EXERCISE REQUIREMENTS » Reproduce each of the entries below word for word, with nothing left out or changed.
* begin EXERCISE MATERIAL *
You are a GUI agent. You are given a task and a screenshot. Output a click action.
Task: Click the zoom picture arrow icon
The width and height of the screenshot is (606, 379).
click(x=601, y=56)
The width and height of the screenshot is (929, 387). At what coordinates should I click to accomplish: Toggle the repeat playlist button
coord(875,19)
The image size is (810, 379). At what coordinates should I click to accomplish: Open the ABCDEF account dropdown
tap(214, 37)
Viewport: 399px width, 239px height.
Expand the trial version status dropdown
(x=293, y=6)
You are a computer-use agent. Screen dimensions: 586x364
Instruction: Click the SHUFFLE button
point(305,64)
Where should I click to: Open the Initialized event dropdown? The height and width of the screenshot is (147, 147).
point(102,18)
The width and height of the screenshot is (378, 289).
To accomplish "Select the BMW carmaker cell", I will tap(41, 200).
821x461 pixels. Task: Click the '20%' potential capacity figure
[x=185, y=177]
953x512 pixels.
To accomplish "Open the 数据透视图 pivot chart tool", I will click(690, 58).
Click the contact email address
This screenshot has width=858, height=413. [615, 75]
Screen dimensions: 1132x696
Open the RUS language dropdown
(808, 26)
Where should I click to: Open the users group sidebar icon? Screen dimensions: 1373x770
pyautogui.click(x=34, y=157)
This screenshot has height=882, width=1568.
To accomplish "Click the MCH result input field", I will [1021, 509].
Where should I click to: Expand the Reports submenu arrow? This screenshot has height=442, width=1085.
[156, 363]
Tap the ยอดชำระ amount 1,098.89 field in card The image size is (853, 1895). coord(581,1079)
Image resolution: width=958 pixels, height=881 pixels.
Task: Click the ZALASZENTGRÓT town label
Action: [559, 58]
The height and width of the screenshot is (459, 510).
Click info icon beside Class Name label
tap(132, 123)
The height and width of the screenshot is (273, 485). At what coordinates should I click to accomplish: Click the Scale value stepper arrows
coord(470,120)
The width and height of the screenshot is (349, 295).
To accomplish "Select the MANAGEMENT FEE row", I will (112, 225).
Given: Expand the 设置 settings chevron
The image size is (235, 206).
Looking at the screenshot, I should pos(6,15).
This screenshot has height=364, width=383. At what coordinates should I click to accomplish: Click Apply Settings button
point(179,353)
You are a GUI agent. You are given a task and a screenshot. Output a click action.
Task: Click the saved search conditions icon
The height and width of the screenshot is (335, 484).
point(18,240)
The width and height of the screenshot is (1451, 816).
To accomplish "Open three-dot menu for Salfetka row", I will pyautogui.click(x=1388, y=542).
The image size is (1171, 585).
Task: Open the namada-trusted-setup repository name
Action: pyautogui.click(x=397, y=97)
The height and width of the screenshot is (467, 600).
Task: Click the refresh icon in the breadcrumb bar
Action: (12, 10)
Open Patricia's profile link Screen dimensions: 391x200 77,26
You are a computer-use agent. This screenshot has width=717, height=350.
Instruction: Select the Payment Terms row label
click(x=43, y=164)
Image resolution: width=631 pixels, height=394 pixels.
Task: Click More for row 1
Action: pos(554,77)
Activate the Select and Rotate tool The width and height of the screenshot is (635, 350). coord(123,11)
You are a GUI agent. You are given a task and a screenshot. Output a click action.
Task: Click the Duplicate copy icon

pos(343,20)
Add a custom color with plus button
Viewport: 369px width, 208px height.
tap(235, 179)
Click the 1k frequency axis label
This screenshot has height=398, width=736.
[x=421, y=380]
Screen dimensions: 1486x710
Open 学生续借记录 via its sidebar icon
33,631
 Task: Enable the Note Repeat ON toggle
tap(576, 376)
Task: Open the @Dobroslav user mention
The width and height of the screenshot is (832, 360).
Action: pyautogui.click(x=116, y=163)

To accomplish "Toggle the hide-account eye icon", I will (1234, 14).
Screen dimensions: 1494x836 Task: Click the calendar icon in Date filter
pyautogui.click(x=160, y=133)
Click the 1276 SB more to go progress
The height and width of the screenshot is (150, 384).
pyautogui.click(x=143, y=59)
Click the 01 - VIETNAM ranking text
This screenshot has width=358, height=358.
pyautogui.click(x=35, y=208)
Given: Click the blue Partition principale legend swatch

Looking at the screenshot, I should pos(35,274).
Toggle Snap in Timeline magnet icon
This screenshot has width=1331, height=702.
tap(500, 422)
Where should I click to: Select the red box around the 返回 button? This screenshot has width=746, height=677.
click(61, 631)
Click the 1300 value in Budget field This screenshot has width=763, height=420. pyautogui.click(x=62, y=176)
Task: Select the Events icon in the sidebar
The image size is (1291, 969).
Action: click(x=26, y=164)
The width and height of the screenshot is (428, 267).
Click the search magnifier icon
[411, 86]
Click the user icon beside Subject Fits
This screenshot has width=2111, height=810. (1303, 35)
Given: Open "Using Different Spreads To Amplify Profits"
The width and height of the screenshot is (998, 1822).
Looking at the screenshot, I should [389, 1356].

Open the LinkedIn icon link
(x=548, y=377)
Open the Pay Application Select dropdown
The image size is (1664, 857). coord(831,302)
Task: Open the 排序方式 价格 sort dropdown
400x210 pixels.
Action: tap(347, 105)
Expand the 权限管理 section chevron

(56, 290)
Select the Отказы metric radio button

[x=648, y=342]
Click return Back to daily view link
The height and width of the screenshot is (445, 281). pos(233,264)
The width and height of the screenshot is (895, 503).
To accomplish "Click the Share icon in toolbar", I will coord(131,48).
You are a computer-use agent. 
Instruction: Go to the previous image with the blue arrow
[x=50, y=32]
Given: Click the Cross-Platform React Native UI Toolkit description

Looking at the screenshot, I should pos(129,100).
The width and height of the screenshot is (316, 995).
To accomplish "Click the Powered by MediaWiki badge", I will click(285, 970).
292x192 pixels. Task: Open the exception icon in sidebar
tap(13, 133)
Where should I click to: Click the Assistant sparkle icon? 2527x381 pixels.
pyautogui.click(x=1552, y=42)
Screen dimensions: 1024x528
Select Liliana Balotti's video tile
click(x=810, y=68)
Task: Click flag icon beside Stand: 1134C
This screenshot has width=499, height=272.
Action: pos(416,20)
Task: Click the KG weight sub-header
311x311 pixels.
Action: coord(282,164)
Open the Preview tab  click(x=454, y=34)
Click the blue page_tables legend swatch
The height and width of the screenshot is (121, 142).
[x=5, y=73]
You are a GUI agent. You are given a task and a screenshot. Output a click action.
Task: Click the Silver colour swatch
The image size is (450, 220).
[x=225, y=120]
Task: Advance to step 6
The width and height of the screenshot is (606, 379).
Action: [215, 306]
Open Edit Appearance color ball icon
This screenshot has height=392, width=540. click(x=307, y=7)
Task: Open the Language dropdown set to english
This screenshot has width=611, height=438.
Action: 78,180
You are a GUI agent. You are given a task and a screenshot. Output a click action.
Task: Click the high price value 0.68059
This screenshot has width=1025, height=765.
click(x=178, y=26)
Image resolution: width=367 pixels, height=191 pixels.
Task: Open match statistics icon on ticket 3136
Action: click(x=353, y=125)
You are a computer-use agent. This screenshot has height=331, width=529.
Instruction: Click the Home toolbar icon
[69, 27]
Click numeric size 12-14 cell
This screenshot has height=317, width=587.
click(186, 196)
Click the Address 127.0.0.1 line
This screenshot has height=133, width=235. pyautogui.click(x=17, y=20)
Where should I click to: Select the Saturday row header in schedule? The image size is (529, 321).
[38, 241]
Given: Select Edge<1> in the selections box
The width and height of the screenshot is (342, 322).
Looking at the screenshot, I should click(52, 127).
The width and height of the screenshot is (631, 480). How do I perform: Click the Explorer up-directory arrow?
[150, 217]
* end EXERCISE MATERIAL *
RESULT BELOW »
You are a GUI agent. You are given a task and a screenshot. Output a click action.
Task: Click the zoom picture arrow icon
The width and height of the screenshot is (606, 379).
click(x=601, y=56)
The width and height of the screenshot is (929, 387). At what coordinates should I click to accomplish: Toggle the repeat playlist button
coord(875,19)
The image size is (810, 379). At what coordinates should I click to accomplish: Open the ABCDEF account dropdown
tap(214, 37)
Viewport: 399px width, 239px height.
Expand the trial version status dropdown
(x=293, y=6)
You are a computer-use agent. Screen dimensions: 586x364
Instruction: Click the SHUFFLE button
point(305,64)
Where should I click to: Open the Initialized event dropdown? The height and width of the screenshot is (147, 147).
point(102,18)
The width and height of the screenshot is (378, 289).
To accomplish "Select the BMW carmaker cell", I will tap(41, 200).
821x461 pixels. Task: Click the '20%' potential capacity figure
[x=185, y=177]
953x512 pixels.
To accomplish "Open the 数据透视图 pivot chart tool", I will click(690, 58).
Click the contact email address
This screenshot has width=858, height=413. [615, 75]
Screen dimensions: 1132x696
Open the RUS language dropdown
(808, 26)
Where should I click to: Open the users group sidebar icon? Screen dimensions: 1373x770
pyautogui.click(x=34, y=157)
This screenshot has height=882, width=1568.
To accomplish "Click the MCH result input field", I will [1021, 509].
Where should I click to: Expand the Reports submenu arrow? This screenshot has height=442, width=1085.
[156, 363]
Tap the ยอดชำระ amount 1,098.89 field in card The image size is (853, 1895). coord(581,1079)
Image resolution: width=958 pixels, height=881 pixels.
Task: Click the ZALASZENTGRÓT town label
Action: [559, 58]
The height and width of the screenshot is (459, 510).
Click info icon beside Class Name label
tap(132, 123)
The height and width of the screenshot is (273, 485). At what coordinates should I click to accomplish: Click the Scale value stepper arrows
coord(470,120)
The width and height of the screenshot is (349, 295).
To accomplish "Select the MANAGEMENT FEE row", I will (112, 225).
Given: Expand the 设置 settings chevron
The image size is (235, 206).
Looking at the screenshot, I should pos(6,15).
This screenshot has height=364, width=383. At what coordinates should I click to accomplish: Click Apply Settings button
point(179,353)
You are a GUI agent. You are given a task and a screenshot. Output a click action.
Task: Click the saved search conditions icon
The height and width of the screenshot is (335, 484).
point(18,240)
The width and height of the screenshot is (1451, 816).
To accomplish "Open three-dot menu for Salfetka row", I will pyautogui.click(x=1388, y=542).
The image size is (1171, 585).
Task: Open the namada-trusted-setup repository name
Action: pyautogui.click(x=397, y=97)
The height and width of the screenshot is (467, 600).
Task: Click the refresh icon in the breadcrumb bar
Action: (12, 10)
Open Patricia's profile link Screen dimensions: 391x200 77,26
You are a computer-use agent. This screenshot has width=717, height=350.
Instruction: Select the Payment Terms row label
click(x=43, y=164)
Image resolution: width=631 pixels, height=394 pixels.
Task: Click More for row 1
Action: pos(554,77)
Activate the Select and Rotate tool The width and height of the screenshot is (635, 350). coord(123,11)
You are a GUI agent. You are given a task and a screenshot. Output a click action.
Task: Click the Duplicate copy icon

pos(343,20)
Add a custom color with plus button
Viewport: 369px width, 208px height.
tap(235, 179)
Click the 1k frequency axis label
This screenshot has height=398, width=736.
[x=421, y=380]
Screen dimensions: 1486x710
Open 学生续借记录 via its sidebar icon
33,631
 Task: Enable the Note Repeat ON toggle
tap(576, 376)
Task: Open the @Dobroslav user mention
The width and height of the screenshot is (832, 360).
Action: pyautogui.click(x=116, y=163)

To accomplish "Toggle the hide-account eye icon", I will (1234, 14).
Screen dimensions: 1494x836 Task: Click the calendar icon in Date filter
pyautogui.click(x=160, y=133)
Click the 1276 SB more to go progress
The height and width of the screenshot is (150, 384).
pyautogui.click(x=143, y=59)
Click the 01 - VIETNAM ranking text
This screenshot has width=358, height=358.
pyautogui.click(x=35, y=208)
Given: Click the blue Partition principale legend swatch

Looking at the screenshot, I should pos(35,274).
Toggle Snap in Timeline magnet icon
This screenshot has width=1331, height=702.
tap(500, 422)
Where should I click to: Select the red box around the 返回 button? This screenshot has width=746, height=677.
click(61, 631)
Click the 1300 value in Budget field This screenshot has width=763, height=420. pyautogui.click(x=62, y=176)
Task: Select the Events icon in the sidebar
The image size is (1291, 969).
Action: click(x=26, y=164)
The width and height of the screenshot is (428, 267).
Click the search magnifier icon
[411, 86]
Click the user icon beside Subject Fits
This screenshot has width=2111, height=810. (1303, 35)
Given: Open "Using Different Spreads To Amplify Profits"
The width and height of the screenshot is (998, 1822).
Looking at the screenshot, I should [389, 1356].

Open the LinkedIn icon link
(x=548, y=377)
Open the Pay Application Select dropdown
The image size is (1664, 857). coord(831,302)
Task: Open the 排序方式 价格 sort dropdown
400x210 pixels.
Action: tap(347, 105)
Expand the 权限管理 section chevron

(56, 290)
Select the Отказы metric radio button

[x=648, y=342]
Click return Back to daily view link
The height and width of the screenshot is (445, 281). pos(233,264)
The width and height of the screenshot is (895, 503).
To accomplish "Click the Share icon in toolbar", I will coord(131,48).
You are a computer-use agent. 
Instruction: Go to the previous image with the blue arrow
[x=50, y=32]
Given: Click the Cross-Platform React Native UI Toolkit description

Looking at the screenshot, I should pos(129,100).
The width and height of the screenshot is (316, 995).
To accomplish "Click the Powered by MediaWiki badge", I will click(285, 970).
292x192 pixels. Task: Open the exception icon in sidebar
tap(13, 133)
Where should I click to: Click the Assistant sparkle icon? 2527x381 pixels.
pyautogui.click(x=1552, y=42)
Screen dimensions: 1024x528
Select Liliana Balotti's video tile
click(x=810, y=68)
Task: Click flag icon beside Stand: 1134C
This screenshot has width=499, height=272.
Action: pos(416,20)
Task: Click the KG weight sub-header
311x311 pixels.
Action: coord(282,164)
Open the Preview tab  click(x=454, y=34)
Click the blue page_tables legend swatch
The height and width of the screenshot is (121, 142).
[x=5, y=73]
You are a GUI agent. You are given a task and a screenshot. Output a click action.
Task: Click the Silver colour swatch
The image size is (450, 220).
[x=225, y=120]
Task: Advance to step 6
The width and height of the screenshot is (606, 379).
Action: [215, 306]
Open Edit Appearance color ball icon
This screenshot has height=392, width=540. click(x=307, y=7)
Task: Open the Language dropdown set to english
This screenshot has width=611, height=438.
Action: 78,180
You are a GUI agent. You are given a task and a screenshot. Output a click action.
Task: Click the high price value 0.68059
This screenshot has width=1025, height=765.
click(x=178, y=26)
Image resolution: width=367 pixels, height=191 pixels.
Task: Open match statistics icon on ticket 3136
Action: click(x=353, y=125)
You are a computer-use agent. This screenshot has height=331, width=529.
Instruction: Click the Home toolbar icon
[69, 27]
Click numeric size 12-14 cell
This screenshot has height=317, width=587.
click(186, 196)
Click the Address 127.0.0.1 line
This screenshot has height=133, width=235. pyautogui.click(x=17, y=20)
Where should I click to: Select the Saturday row header in schedule? The image size is (529, 321).
[38, 241]
Given: Select Edge<1> in the selections box
The width and height of the screenshot is (342, 322).
Looking at the screenshot, I should click(52, 127).
The width and height of the screenshot is (631, 480). How do I perform: Click the Explorer up-directory arrow?
[150, 217]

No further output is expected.